Aspiration à l’unité contre Macron
Mal lui en prit : alors qu’il comptait sur la division des forces politiques issues du mouvement ouvrier –division qui faisait rage jusqu’alors entre notamment le PS, le PCF et la FI –, l’improbable se produisit en quelques heures. L’aspiration profonde des militants, des salariés, de la jeunesse à réaliser l’unité contre le gouvernement de Macron poussa les dirigeants de ces organisations à réaliser le 10 juin une alliance électorale pour le premier tour des législatives, et dotée d’un programme en quelques jours, avec une répartition des candidatures entre les forces composant cette alliance. Cette dernière suscita une réelle mobilisation et sortit en tête le 7 juillet, avec 193 élus, sans pour autant obtenir la majorité absolue. Ce fut le Nouveau Front Populaire, alliance permettant de canaliser sur le terrain électoral la volonté de combattre des travailleurs. En témoigne nombre de revendications avancées par le NFP : revendications correspondant à des mobilisations récentes, telles que celle menée contre la réforme des retraites.
Mais au lendemain de sa nouvelle défaite électorale, Macron refusa de désigner un ou une nouvelle Première ministre qui puisse être l’expression politique de sa défaite, qui puisse apparaître – même à son corps défendant –comme un point d’appui pour les travailleurs voulant remettre en cause les réformes jusque-là imposées. Il refusa donc d’abord la démission du Premier ministre, Gabriel Attal, présentée le 8 juillet, Macron lui demandant de demeurer en fonction pour « assurer la stabilité du pays ».
Un gouvernement « démissionnaire » qui s’éternise
Puis le 16 juillet 2024, Macron se résolut à accepter la démission de Gabriel Attal mais celui-ci et son gouvernement restaient en place en tant que « gouvernement démissionnaire », pour gérer les affaires courantes (et préparer le prochain budget) en attendant que soit nommé un nouveau Premier ministre.
Cette nouvelle manœuvre, prenant prétexte de la tenue des Jeux Olympiques à Paris fut grandement facilitée par le fait que, seize jours durant, les dirigeants du NFP furent incapables, c’est-à-dire refusèrent, de se mettre d’accord pour désigner une potentielle candidature au poste de Premier ministre, alors qu’ils réclamaient le droit de former le nouveau gouvernement.
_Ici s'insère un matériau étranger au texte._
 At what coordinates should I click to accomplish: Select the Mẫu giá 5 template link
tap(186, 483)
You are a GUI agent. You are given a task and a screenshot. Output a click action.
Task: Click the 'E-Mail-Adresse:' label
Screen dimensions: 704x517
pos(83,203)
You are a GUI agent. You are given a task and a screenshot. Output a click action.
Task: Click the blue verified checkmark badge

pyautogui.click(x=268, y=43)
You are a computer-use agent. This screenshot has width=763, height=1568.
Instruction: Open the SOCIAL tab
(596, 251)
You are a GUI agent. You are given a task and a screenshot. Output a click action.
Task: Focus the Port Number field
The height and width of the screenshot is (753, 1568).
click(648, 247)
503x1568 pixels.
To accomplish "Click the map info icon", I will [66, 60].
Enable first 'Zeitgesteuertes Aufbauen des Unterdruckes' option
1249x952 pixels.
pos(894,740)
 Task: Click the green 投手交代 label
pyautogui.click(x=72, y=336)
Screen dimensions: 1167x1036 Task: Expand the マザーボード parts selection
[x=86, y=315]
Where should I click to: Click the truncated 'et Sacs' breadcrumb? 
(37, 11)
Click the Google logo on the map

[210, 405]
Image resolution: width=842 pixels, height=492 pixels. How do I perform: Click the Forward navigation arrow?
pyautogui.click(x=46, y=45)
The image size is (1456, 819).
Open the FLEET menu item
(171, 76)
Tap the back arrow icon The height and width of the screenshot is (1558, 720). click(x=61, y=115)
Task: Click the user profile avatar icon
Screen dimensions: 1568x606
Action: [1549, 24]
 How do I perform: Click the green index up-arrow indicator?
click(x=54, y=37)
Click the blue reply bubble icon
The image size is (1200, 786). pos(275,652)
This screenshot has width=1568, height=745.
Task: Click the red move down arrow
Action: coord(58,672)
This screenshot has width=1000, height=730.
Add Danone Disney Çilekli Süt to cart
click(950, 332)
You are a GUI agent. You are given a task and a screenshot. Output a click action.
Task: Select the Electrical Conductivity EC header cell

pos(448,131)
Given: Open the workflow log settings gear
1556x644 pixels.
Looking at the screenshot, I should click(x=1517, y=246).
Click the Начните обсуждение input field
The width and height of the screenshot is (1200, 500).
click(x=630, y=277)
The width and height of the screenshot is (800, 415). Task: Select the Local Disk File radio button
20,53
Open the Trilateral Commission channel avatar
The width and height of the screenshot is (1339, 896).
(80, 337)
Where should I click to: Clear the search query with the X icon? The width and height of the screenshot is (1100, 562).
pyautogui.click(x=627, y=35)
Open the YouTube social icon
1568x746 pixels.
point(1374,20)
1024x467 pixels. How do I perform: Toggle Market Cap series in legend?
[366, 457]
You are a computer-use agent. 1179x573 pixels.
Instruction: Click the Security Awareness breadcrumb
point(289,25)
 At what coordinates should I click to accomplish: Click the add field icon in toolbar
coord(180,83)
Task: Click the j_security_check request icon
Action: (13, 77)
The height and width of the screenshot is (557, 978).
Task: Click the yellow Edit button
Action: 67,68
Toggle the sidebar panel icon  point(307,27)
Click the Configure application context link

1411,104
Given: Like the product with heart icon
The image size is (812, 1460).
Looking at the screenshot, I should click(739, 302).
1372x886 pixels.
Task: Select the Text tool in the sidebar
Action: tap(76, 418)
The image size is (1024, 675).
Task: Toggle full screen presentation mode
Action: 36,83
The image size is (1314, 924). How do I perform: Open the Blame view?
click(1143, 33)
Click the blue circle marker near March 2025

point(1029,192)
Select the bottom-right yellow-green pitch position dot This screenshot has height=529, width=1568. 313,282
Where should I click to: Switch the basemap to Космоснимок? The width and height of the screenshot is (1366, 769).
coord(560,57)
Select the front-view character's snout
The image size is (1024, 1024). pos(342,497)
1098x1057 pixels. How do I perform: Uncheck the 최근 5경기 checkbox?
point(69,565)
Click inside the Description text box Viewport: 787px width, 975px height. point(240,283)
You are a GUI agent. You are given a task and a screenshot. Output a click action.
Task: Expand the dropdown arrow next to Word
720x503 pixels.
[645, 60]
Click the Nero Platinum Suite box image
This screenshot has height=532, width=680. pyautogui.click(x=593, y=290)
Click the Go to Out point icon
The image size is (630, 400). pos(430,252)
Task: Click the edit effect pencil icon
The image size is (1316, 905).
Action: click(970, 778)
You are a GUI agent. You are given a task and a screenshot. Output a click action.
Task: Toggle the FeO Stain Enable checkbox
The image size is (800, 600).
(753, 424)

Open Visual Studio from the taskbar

Finalement, l’aspiration à l’unité les contraignit à trouver une candidature qui fisse consensus entre eux : le 23 juillet, ils proposèrent Lucie Castets, une haute fonctionnaire jusque-là inconnue du grand public.
Macron rejeta aussitôt cette demande, renvoyant la formation d’un nouveau gouvernement à plus tard : après les JO, après le 15 août
À l’évidence, Macron jouait la montre, coincé entre sa volonté de conserver tous les pouvoirs et la très grande faiblesse de son groupe parlementaire, ce qui le contraignait à rechercher le soutien, au moins tacite, des Républicains et du RN et à tenter de fracturer le Nouveau front populaire.
A partir de la mi-août, Macron consacra toute son énergie à ses manœuvres, recevant tour à tour les dirigeants des principaux groupes parlementaires, dont ceux du NPF. D’emblée, il exclut une cohabitation avec le NFP. Quant aux Républicains et au Rassemblement national, ils annoncent qu’ils censureront tout gouvernement du NFP, avec ou sans la présence de ministre de la France Insoumise. Ce qui suffit à Macron pour annoncer qu’il refusait de désigner Lucie Castets, la candidate du NFP.
Pourtant, les dirigeants du NFP avaient fait assaut de bonne volonté. Dès la rencontre du 23 août avec Macron, ils avaient –par la bouche de Lucie Castets – fait savoir qu’ils chercheraient à bâtir des majorités « texte par texte ». Dans une interview (L’Humanité du 28 août), Lucie Castets indiquait :« J’ai bien conscience qu’avec une majorité relative, il faudra trouver des compromis ». Puis Mélenchon avait annoncé (le 24 août) que si besoin il n’y aurait pas de ministre de la FI. En vain.
La nature du NFP
Dès sa formation le 9 juin, l’alliance électorale constituée entre le PS, le PCF, la FI et EE les Verts, fut dénommée par ces partis « nouveau front populaire », se référant de manière explicite au Front populaire de 1936. Il y a, de facto, des aspects communs.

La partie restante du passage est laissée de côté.